Social Currency
Ten artistically excellent performing arts organizations* gathered in New York at the end of April to discuss how each is applying $1 million of change capital to adapt their art, operations and finances in ways that contribute to long-term viability and vibrancy. The event was the second annual convening of the Leading for the Future Initiative, a five-year investment program managed by NFF and supported by the Doris Duke Charitable Foundation. Over two days, the organizations participating in the Initiative shared the lessons they’ve learned and the obstacles they’ve overcome as each seeks to refresh or reconfigure its business models to advance artistic goals.
During the convening, we engaged in candid discussions about what “success” in the arts sector might look like, exploring the roles both funders and organizations can play. The takeaways from these conversations have application for funders and nonprofits alike, regardless of nonprofit sector. Here are some of the ways the groups envision success:
- More organizations would budget and manage to surplus, strengthening their business models and balance sheets. Strong finances would be recognized by funders and nonprofits alike as critical to long-term artistic success. As one participant in the convening noted, almost all nonprofit organizations subsist on “a starvation diet” and need encouragement to establish reality-based annual operating budgets.
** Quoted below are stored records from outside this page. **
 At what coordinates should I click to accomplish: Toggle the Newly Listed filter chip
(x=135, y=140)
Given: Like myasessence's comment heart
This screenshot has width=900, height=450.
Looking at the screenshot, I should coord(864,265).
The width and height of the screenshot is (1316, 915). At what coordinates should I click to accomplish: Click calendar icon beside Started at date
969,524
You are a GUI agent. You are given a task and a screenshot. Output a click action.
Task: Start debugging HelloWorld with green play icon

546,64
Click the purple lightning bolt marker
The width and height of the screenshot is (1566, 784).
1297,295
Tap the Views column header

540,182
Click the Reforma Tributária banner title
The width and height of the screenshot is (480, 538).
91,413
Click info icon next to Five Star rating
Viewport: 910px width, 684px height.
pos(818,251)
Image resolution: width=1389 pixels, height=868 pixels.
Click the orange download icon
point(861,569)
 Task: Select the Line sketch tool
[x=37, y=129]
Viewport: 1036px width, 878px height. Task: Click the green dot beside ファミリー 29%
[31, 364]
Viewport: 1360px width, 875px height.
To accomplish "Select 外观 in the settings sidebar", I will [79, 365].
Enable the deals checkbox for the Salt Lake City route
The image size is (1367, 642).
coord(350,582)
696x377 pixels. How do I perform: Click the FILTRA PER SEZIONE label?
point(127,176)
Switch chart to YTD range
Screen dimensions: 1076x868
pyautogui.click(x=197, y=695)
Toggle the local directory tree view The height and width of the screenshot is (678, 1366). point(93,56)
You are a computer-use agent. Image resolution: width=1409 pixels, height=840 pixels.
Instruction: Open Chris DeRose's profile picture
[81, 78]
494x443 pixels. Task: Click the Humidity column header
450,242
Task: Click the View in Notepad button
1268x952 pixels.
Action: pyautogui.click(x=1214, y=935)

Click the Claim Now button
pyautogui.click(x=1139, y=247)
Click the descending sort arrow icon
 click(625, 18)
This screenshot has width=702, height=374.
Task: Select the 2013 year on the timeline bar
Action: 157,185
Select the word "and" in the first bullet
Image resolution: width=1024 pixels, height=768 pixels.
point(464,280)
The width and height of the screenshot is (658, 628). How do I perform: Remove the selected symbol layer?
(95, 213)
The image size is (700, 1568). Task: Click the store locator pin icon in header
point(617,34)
- Nonprofits would have greater access to a) multi-year, more flexible revenue at the enterprise level, and b) periodic capital to make artistic and organizational change. Organizations most value and need general operating support, which provides management with the ultimate discretion while contributing to the coverage of full annual operating costs. Nonprofits also require sizeable and episodic infusions of change capital –which is distinct from revenue– to cover the temporary deficits and/or exceptional expenditures they may incur as they invest in new infrastructure, adjust or improve programming, realize efficiencies, and recover from inevitable setbacks along the way.
- This capital would provide organizations with greater artistic freedom to take risks. The capacity to be nimble when creating new programming streams or responding to environmental shifts is essential. Capital provides organizations with the flexibility to take organizational risk. One of our participants noted that this kind of capital permits experimentation, while still protecting what’s core. Another shared how access to capital has allowed his organization to turn away funds that took management off mission or off course.
- Individual donors and boards of directors would be increasingly a part of the capital conversation. While acknowledging the important role individuals can play in providing recurring, unrestricted revenue to support existing programs, participants in the Initiative also agree on the need for language and tools that contribute to instilling an investment mindset among major donors who represent a largely untapped source of change and risk capital.
- Funders would lower the transaction and stewardship costs associated with fundraising (increasing the “net grant”), allowing grantees to spend more time creating and delivering their work. Funders would make the applying and reporting processes for their grants less onerous, thereby reducing the administrative burden on nonprofit grantees. They would streamline the grant making application and make the reporting requirements commensurate to the size of the grant.
- Organizations would explore new sizes, structures and approaches to delivering their mission, while simultaneously ensuring that expenses are brought into better alignment with recurring revenue. They would focus on mission-related activities and continuously evaluate and re-evaluate to determine “right-size.” They would recognize that “one size does not fit all” and that adaptability done right takes time, can be expensive and ultimately, requires annual net revenue to be sustained.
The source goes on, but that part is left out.